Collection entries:

----------------

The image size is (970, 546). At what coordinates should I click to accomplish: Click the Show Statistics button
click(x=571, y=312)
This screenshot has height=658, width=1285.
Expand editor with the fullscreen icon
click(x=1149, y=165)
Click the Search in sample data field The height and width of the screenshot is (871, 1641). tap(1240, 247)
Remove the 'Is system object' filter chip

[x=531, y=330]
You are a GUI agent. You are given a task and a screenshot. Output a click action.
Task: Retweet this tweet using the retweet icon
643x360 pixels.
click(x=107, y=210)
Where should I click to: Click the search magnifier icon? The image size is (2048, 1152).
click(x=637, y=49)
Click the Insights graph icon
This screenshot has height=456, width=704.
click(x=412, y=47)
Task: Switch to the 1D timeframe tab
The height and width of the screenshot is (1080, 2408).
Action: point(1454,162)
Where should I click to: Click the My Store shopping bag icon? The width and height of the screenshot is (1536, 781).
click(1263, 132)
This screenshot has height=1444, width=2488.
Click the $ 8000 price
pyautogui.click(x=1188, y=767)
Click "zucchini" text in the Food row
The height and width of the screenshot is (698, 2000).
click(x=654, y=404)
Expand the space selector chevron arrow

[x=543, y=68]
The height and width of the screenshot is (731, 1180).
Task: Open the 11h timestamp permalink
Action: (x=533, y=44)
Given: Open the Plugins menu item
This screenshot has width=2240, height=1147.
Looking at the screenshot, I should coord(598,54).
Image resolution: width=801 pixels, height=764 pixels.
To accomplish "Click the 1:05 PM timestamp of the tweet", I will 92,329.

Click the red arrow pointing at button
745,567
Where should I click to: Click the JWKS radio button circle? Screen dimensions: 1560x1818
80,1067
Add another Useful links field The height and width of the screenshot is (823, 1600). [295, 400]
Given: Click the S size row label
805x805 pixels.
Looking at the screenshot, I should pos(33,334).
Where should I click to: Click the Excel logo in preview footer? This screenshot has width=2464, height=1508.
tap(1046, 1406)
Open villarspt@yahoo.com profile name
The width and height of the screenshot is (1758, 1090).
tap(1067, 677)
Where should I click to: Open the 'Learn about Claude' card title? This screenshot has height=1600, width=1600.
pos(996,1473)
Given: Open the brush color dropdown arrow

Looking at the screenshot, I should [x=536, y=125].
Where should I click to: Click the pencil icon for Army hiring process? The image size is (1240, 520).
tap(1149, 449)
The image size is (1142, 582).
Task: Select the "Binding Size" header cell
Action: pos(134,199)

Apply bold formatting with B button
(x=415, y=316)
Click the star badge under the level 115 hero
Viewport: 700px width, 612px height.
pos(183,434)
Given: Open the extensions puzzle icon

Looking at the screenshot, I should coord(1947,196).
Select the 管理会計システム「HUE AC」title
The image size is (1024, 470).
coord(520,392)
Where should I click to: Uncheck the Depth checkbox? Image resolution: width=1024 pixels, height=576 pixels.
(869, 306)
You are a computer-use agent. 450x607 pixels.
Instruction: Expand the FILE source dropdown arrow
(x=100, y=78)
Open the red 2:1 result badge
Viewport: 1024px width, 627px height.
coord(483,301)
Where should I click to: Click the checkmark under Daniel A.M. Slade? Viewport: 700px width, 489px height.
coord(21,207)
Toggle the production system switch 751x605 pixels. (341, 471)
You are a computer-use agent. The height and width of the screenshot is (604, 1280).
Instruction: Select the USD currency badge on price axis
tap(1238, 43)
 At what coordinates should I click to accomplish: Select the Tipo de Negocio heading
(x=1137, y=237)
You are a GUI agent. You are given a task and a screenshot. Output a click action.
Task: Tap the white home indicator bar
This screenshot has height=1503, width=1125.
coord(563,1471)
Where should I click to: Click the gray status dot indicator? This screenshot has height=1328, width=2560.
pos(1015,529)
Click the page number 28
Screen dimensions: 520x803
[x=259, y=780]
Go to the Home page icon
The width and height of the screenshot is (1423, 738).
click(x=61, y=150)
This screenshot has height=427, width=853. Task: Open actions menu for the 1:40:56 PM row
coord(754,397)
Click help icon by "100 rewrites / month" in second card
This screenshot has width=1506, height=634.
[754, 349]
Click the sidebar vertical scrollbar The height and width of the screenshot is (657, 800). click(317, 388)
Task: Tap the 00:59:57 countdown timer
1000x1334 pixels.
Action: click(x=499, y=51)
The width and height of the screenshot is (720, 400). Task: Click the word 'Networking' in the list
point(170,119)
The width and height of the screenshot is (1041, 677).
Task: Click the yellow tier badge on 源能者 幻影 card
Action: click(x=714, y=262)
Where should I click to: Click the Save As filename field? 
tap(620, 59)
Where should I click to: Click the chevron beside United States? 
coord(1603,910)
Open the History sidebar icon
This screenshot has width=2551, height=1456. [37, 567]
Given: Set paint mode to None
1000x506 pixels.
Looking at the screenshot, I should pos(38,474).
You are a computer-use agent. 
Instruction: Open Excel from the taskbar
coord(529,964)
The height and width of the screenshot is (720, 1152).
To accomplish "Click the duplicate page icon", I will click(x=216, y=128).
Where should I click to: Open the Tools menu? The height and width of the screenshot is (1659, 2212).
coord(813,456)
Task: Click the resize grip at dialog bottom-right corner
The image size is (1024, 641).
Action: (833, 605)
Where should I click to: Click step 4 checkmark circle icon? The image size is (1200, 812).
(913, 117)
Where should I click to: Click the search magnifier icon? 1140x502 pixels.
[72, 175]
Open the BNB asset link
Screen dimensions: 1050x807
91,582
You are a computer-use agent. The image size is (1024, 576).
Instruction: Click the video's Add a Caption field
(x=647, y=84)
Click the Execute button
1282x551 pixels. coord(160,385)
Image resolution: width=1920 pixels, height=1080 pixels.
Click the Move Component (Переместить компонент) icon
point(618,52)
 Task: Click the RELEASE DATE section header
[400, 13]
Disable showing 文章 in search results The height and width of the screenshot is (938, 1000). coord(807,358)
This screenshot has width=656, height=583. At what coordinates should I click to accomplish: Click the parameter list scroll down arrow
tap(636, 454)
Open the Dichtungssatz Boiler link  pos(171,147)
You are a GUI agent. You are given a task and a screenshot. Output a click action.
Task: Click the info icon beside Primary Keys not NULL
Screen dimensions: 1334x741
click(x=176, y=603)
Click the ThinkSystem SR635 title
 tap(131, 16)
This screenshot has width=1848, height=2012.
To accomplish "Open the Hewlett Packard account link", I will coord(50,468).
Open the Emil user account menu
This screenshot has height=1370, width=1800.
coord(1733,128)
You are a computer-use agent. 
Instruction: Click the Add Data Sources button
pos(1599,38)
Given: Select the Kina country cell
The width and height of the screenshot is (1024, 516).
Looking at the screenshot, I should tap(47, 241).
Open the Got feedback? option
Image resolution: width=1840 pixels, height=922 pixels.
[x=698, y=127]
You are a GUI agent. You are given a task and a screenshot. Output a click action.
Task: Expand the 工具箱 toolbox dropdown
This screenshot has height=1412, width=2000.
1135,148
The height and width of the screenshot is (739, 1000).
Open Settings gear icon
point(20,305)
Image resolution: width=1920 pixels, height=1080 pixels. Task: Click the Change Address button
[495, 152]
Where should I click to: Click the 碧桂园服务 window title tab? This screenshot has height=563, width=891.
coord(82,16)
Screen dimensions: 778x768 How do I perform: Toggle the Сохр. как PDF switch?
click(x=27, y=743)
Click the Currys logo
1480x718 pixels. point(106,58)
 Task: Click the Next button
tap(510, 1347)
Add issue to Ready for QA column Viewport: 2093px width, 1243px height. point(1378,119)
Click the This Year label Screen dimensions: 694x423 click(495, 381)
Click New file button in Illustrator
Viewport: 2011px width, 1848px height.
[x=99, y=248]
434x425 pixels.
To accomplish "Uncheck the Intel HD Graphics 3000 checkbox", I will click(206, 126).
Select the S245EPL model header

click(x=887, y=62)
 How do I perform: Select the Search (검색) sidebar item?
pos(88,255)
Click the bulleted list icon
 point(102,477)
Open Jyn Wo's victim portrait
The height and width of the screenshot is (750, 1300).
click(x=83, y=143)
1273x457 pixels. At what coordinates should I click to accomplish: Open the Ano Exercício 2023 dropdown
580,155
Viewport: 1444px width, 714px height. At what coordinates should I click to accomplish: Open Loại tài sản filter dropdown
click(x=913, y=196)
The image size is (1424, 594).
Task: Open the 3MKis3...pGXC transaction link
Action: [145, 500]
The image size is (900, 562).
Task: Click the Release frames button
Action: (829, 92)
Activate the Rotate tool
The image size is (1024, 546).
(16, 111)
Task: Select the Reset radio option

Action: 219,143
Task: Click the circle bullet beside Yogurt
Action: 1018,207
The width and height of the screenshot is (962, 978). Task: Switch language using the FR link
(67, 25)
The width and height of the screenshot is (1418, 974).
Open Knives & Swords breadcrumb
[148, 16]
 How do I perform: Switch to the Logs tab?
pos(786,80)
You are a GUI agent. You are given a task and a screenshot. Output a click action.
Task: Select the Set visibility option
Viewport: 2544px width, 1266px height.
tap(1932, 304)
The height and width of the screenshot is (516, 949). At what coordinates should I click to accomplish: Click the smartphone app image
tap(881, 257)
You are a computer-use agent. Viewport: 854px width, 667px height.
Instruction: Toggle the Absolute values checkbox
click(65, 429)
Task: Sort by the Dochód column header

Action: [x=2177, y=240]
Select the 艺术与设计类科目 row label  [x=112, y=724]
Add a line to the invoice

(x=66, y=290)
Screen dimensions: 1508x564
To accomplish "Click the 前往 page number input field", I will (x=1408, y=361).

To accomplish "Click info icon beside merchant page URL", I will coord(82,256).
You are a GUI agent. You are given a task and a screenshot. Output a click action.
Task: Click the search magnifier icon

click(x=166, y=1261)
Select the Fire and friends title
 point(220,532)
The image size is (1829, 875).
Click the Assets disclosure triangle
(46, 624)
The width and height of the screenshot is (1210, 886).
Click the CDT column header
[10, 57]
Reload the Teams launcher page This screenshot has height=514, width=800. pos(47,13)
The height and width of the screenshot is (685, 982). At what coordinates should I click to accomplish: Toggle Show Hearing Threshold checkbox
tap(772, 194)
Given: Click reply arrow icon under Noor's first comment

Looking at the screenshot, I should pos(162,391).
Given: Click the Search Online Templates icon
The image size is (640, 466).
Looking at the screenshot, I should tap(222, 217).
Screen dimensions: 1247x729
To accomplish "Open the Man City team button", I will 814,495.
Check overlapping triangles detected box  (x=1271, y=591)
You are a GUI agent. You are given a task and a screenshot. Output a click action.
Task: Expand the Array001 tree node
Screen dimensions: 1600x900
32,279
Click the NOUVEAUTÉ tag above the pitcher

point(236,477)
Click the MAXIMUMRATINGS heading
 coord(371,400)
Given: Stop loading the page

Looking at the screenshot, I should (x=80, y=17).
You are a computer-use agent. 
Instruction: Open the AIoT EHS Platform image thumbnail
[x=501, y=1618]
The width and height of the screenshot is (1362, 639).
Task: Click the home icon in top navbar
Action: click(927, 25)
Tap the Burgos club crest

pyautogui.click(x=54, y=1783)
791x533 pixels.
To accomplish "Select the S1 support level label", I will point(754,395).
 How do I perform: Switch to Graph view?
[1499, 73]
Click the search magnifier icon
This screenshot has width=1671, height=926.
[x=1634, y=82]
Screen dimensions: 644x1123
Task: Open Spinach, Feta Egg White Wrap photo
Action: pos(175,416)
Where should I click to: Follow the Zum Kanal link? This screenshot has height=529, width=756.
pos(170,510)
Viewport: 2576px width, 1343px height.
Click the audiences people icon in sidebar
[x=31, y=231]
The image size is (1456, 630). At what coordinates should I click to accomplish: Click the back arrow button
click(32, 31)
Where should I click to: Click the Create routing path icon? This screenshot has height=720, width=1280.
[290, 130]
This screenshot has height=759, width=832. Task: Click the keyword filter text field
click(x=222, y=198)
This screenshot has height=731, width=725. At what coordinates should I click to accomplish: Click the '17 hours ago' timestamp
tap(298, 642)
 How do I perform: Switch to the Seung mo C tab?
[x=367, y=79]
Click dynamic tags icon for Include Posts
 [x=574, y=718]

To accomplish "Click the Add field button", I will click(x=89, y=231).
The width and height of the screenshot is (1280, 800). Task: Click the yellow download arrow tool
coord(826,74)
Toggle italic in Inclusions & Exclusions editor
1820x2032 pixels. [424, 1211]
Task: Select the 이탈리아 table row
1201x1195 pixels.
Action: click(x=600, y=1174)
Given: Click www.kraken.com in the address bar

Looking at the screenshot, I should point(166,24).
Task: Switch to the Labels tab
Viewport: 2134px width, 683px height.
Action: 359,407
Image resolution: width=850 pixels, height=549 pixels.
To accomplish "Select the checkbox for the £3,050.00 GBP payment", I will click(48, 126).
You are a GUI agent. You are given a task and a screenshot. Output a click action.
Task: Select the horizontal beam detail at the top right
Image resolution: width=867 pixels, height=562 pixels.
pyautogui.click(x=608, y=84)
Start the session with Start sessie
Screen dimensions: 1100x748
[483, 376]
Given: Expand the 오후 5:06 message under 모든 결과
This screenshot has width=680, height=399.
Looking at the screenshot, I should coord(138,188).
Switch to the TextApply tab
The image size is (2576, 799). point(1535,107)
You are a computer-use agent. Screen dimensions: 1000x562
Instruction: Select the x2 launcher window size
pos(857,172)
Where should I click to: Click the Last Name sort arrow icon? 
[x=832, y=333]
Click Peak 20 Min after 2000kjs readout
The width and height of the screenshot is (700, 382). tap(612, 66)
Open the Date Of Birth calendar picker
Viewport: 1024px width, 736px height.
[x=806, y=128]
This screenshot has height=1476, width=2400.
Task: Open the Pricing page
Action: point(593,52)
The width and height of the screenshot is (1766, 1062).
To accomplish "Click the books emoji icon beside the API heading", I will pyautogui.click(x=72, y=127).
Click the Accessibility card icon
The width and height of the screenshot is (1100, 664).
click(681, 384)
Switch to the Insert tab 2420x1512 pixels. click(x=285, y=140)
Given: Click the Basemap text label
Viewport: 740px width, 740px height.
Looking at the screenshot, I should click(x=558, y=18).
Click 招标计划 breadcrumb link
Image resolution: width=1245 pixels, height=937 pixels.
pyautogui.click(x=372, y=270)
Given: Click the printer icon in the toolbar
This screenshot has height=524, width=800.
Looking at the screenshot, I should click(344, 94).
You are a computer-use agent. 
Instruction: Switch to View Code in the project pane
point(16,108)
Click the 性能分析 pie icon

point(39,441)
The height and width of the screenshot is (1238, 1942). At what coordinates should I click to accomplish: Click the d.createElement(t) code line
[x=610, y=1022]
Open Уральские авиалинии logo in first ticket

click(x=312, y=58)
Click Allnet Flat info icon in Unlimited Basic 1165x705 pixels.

----------------

▶ TASK TO CARRY OUT:
Turn the lines into a JSON list of strings, one string per line and no blank lines, starting with the line that contains "The height and width of the screenshot is (739, 1000)." and going on through the line that contains "tap(881, 257)".

▶ RESULT OF THE TASK:
[
  "The height and width of the screenshot is (739, 1000).",
  "Open Settings gear icon",
  "point(20,305)",
  "Image resolution: width=1920 pixels, height=1080 pixels. Task: Click the Change Address button",
  "[495, 152]",
  "Where should I click to: Click the 碧桂园服务 window title tab? This screenshot has height=563, width=891.",
  "coord(82,16)",
  "Screen dimensions: 778x768 How do I perform: Toggle the Сохр. как PDF switch?",
  "click(x=27, y=743)",
  "Click the Currys logo",
  "1480x718 pixels. point(106,58)",
  " Task: Click the Next button",
  "tap(510, 1347)",
  "Add issue to Ready for QA column Viewport: 2093px width, 1243px height. point(1378,119)",
  "Click the This Year label Screen dimensions: 694x423 click(495, 381)",
  "Click New file button in Illustrator",
  "Viewport: 2011px width, 1848px height.",
  "[x=99, y=248]",
  "434x425 pixels.",
  "To accomplish \"Uncheck the Intel HD Graphics 3000 checkbox\", I will click(206, 126).",
  "Select the S245EPL model header",
  "click(x=887, y=62)",
  " How do I perform: Select the Search (검색) sidebar item?",
  "pos(88,255)",
  "Click the bulleted list icon",
  " point(102,477)",
  "Open Jyn Wo's victim portrait",
  "The height and width of the screenshot is (750, 1300).",
  "click(x=83, y=143)",
  "1273x457 pixels. At what coordinates should I click to accomplish: Open the Ano Exercício 2023 dropdown",
  "580,155",
  "Viewport: 1444px width, 714px height. At what coordinates should I click to accomplish: Open Loại tài sản filter dropdown",
  "click(x=913, y=196)",
  "The image size is (1424, 594).",
  "Task: Open the 3MKis3...pGXC transaction link",
  "Action: [145, 500]",
  "The image size is (900, 562).",
  "Task: Click the Release frames button",
  "Action: (829, 92)",
  "Activate the Rotate tool",
  "The image size is (1024, 546).",
  "(16, 111)",
  "Task: Select the Reset radio option",
  "Action: 219,143",
  "Task: Click the circle bullet beside Yogurt",
  "Action: 1018,207",
  "The width and height of the screenshot is (962, 978). Task: Switch language using the FR link",
  "(67, 25)",
  "The width and height of the screenshot is (1418, 974).",
  "Open Knives & Swords breadcrumb",
  "[148, 16]",
  " How do I perform: Switch to the Logs tab?",
  "pos(786,80)",
  "You are a GUI agent. You are given a task and a screenshot. Output a click action.",
  "Task: Select the Set visibility option",
  "Viewport: 2544px width, 1266px height.",
  "tap(1932, 304)",
  "The height and width of the screenshot is (516, 949). At what coordinates should I click to accomplish: Click the smartphone app image",
  "tap(881, 257)"
]